_EXERCISE AIM_:
In the entries that follow, the line with "Task: Open Customers from the sidebar" opens the range and the line with "Given: Click the Cevaplandı: 92 count" closes it; repeat that range exactly, both lines included.

_THE INPUT_:
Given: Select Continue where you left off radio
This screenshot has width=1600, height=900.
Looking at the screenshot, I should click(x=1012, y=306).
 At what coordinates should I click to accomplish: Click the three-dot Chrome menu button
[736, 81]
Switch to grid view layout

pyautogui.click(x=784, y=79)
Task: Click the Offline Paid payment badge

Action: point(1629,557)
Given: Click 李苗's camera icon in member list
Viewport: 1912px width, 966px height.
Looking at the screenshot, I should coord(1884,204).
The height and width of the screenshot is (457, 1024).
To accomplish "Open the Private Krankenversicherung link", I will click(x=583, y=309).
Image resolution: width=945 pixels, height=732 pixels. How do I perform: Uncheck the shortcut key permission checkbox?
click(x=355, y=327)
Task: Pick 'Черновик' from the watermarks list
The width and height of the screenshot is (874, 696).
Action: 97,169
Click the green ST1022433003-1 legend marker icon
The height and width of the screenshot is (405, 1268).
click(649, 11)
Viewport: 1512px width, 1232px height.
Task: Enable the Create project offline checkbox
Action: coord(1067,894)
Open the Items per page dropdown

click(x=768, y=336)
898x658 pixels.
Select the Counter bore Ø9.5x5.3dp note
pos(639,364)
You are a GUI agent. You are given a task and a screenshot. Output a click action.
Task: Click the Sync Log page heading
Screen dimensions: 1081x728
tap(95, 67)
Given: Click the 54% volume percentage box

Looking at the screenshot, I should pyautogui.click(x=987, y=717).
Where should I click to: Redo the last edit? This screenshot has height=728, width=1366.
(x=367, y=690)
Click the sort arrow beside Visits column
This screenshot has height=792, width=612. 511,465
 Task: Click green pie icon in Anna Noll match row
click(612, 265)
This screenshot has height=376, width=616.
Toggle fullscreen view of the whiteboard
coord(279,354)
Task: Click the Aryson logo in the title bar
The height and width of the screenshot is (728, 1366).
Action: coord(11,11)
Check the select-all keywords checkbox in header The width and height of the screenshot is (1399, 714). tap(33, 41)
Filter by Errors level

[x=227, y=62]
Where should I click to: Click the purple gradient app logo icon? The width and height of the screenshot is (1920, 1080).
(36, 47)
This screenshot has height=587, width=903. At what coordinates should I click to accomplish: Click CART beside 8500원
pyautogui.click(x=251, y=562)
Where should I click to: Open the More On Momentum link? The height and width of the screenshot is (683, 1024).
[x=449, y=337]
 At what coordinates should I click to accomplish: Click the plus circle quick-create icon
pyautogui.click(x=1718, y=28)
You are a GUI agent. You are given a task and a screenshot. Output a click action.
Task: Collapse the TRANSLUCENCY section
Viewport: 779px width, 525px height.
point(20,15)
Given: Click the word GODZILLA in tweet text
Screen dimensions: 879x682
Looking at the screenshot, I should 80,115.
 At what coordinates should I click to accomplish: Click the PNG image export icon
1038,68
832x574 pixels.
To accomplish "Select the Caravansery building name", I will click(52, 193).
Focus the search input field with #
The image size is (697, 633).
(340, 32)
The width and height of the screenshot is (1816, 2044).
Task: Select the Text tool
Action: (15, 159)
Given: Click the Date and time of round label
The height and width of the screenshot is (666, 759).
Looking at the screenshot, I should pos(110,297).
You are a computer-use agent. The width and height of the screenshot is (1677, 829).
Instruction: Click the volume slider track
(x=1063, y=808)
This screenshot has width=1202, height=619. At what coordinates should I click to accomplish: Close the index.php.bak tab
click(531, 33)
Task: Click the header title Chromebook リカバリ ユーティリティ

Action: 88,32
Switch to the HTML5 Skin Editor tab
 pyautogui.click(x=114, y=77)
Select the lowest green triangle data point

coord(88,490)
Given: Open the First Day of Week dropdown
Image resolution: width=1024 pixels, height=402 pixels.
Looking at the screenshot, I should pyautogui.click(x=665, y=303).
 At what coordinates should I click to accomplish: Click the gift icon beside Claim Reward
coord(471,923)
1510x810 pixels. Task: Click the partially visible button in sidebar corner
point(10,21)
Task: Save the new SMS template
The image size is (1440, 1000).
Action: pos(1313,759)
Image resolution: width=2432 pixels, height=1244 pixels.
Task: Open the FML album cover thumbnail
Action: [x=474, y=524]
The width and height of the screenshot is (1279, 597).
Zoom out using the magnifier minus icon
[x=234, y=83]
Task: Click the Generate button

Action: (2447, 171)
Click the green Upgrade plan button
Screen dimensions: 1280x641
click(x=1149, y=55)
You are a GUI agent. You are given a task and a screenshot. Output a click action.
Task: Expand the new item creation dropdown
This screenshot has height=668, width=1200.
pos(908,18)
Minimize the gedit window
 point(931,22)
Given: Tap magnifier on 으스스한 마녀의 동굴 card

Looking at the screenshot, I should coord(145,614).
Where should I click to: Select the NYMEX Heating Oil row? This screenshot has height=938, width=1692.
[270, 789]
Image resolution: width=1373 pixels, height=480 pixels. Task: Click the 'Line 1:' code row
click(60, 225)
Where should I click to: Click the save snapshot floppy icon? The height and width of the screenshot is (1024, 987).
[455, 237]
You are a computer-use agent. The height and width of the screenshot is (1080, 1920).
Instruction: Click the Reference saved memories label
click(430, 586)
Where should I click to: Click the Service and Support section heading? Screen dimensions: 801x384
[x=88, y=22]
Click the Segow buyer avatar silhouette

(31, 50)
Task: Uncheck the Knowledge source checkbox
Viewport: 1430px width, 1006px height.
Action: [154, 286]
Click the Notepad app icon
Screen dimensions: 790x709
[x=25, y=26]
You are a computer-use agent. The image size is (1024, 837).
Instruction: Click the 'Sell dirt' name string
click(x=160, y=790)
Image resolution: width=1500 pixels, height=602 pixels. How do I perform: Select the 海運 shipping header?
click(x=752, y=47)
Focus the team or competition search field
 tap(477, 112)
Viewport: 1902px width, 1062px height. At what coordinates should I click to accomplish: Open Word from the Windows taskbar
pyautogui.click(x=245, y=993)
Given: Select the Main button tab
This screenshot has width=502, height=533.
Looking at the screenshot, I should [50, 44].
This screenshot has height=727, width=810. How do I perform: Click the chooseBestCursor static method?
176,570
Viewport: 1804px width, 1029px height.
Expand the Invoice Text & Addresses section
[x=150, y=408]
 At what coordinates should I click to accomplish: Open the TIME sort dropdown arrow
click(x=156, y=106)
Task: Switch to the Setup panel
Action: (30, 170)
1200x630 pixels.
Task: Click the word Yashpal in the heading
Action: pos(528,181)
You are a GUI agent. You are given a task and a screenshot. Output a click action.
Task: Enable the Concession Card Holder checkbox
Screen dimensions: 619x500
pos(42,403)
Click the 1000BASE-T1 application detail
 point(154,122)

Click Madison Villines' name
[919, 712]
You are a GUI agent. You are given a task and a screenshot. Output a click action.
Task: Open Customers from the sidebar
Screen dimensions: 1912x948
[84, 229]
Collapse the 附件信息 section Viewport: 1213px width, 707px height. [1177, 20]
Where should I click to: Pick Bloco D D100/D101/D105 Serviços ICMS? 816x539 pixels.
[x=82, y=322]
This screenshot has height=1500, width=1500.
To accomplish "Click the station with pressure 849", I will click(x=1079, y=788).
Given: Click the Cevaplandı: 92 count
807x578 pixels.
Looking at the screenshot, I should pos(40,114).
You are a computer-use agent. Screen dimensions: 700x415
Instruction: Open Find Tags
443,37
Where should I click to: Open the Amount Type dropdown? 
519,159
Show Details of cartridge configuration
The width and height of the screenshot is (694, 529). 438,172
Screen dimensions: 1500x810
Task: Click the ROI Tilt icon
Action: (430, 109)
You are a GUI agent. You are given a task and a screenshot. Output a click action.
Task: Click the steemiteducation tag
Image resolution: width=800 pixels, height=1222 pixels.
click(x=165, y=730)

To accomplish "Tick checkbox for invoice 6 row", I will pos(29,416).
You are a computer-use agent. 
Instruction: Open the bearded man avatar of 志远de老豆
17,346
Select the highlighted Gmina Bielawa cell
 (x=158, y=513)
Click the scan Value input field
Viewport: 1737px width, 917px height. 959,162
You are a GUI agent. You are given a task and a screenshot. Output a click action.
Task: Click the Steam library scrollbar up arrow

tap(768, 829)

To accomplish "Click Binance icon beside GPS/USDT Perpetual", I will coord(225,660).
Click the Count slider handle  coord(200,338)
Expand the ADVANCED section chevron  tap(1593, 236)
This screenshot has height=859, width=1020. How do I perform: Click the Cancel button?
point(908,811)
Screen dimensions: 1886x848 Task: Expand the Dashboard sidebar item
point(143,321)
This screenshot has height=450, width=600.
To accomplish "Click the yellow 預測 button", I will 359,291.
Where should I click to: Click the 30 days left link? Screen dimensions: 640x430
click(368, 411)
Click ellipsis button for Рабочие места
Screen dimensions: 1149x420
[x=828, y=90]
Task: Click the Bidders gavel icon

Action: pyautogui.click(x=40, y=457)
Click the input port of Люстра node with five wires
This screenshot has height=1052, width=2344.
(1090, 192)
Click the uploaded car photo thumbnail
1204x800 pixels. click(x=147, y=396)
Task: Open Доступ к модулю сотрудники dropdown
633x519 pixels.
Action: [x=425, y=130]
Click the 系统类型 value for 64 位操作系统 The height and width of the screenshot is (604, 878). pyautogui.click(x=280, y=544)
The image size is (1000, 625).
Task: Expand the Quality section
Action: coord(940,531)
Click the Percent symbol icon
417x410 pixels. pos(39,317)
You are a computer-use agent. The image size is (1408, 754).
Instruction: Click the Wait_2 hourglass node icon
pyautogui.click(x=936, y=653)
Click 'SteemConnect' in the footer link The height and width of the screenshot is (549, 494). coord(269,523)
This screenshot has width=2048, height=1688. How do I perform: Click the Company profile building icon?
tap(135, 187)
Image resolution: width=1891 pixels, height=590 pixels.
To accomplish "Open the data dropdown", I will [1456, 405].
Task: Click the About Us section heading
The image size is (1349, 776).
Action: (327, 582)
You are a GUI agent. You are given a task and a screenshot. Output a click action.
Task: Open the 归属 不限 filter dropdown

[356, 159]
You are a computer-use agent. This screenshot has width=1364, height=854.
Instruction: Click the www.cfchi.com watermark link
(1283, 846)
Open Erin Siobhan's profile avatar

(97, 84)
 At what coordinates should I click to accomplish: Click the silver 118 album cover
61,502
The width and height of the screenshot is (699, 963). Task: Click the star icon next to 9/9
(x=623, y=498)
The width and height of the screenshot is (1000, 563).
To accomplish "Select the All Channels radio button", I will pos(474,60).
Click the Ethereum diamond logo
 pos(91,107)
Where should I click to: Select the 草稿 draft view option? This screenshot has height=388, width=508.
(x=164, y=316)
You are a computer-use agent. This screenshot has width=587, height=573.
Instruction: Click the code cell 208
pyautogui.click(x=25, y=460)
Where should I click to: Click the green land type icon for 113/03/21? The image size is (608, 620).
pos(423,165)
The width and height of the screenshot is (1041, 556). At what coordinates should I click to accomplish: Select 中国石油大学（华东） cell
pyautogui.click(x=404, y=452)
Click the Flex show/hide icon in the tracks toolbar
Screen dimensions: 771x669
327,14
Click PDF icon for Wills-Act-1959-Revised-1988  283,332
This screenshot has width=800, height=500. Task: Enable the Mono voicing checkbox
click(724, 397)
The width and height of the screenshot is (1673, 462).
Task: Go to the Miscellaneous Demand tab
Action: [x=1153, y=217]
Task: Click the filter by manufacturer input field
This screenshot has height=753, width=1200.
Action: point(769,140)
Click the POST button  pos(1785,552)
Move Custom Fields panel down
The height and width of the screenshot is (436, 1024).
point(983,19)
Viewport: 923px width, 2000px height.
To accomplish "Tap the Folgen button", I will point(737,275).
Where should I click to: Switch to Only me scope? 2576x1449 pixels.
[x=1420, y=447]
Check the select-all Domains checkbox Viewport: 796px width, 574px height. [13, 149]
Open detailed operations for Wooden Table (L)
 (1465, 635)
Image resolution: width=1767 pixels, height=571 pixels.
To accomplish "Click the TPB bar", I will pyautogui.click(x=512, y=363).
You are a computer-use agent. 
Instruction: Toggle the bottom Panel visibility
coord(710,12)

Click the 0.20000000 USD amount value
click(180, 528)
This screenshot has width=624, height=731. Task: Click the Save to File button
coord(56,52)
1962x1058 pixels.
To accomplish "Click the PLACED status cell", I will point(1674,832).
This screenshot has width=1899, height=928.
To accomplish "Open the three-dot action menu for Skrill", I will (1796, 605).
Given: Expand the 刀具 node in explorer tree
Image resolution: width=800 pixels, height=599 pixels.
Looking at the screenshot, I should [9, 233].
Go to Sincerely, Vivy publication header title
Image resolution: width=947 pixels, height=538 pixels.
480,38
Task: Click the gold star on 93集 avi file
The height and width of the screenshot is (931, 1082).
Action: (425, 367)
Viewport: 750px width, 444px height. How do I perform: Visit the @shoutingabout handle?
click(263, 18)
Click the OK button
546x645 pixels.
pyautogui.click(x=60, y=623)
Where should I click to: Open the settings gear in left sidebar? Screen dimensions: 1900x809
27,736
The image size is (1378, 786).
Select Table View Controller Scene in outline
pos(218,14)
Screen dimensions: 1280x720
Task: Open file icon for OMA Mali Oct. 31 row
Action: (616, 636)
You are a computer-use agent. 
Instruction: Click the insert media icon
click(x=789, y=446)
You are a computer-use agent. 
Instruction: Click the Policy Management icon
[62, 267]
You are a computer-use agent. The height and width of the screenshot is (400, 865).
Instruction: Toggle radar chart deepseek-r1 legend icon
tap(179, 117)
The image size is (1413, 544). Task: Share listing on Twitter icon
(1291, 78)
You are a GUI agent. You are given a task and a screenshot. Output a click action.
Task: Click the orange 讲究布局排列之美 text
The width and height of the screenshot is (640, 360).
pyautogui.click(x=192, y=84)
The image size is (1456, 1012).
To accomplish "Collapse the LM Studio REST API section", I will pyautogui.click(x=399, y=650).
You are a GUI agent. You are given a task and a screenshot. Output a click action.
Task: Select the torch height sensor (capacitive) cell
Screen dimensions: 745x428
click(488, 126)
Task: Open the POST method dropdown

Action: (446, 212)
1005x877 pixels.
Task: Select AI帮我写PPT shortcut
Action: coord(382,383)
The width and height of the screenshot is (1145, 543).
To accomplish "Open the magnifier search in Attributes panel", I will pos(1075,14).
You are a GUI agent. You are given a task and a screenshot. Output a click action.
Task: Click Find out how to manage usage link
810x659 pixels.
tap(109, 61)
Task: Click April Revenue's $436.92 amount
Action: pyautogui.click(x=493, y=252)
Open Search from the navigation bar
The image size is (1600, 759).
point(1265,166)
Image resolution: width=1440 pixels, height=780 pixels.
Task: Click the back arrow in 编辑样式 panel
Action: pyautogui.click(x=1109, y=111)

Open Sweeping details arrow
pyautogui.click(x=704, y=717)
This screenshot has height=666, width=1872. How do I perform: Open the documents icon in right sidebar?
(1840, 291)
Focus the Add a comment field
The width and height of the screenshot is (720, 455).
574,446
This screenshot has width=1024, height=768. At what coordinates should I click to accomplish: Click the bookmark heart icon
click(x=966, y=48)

_WRITTEN REPLY_:
Task: Open Customers from the sidebar
Screen dimensions: 1912x948
[84, 229]
Collapse the 附件信息 section Viewport: 1213px width, 707px height. [1177, 20]
Where should I click to: Pick Bloco D D100/D101/D105 Serviços ICMS? 816x539 pixels.
[x=82, y=322]
This screenshot has height=1500, width=1500.
To accomplish "Click the station with pressure 849", I will click(x=1079, y=788).
Given: Click the Cevaplandı: 92 count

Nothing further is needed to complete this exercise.